Extracted data entries
==========

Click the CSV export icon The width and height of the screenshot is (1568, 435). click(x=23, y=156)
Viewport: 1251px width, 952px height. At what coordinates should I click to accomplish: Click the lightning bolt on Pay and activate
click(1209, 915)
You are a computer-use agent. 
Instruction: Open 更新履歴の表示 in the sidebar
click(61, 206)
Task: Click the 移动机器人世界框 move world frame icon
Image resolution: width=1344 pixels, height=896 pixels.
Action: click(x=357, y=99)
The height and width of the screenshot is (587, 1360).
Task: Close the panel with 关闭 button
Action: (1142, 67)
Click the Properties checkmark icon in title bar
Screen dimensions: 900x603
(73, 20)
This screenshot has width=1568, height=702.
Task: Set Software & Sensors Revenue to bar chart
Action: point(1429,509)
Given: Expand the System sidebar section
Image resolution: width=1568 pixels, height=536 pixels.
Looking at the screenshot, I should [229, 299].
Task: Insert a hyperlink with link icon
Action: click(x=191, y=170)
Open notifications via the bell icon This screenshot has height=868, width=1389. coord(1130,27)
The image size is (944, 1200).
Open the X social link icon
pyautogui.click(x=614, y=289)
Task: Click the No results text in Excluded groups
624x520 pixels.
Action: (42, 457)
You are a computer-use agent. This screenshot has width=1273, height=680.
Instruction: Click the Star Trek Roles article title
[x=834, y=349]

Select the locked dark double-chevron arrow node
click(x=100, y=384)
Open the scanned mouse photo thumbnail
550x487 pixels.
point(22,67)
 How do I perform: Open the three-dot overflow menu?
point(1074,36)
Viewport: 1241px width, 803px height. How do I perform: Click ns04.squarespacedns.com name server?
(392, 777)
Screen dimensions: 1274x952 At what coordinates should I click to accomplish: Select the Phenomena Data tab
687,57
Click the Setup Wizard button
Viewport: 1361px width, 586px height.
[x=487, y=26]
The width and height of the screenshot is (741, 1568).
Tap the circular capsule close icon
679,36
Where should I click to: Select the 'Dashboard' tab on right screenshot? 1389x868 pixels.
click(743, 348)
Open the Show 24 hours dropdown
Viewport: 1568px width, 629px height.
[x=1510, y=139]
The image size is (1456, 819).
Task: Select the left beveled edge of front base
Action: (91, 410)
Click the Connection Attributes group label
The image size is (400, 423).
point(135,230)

==========

Task objective
Reproduce everything from the start of the listing down to the line containing "click(61, 206)", requests included, with every click coordinate in the answers multiplied by 0.8 and rounded to the nearest whole number, halves rounded up. Leave all other numbers unchanged.

Task solution
Click the CSV export icon The width and height of the screenshot is (1568, 435). click(x=18, y=125)
Viewport: 1251px width, 952px height. At what coordinates should I click to accomplish: Click the lightning bolt on Pay and activate
click(967, 732)
You are a computer-use agent. 
Instruction: Open 更新履歴の表示 in the sidebar
click(49, 165)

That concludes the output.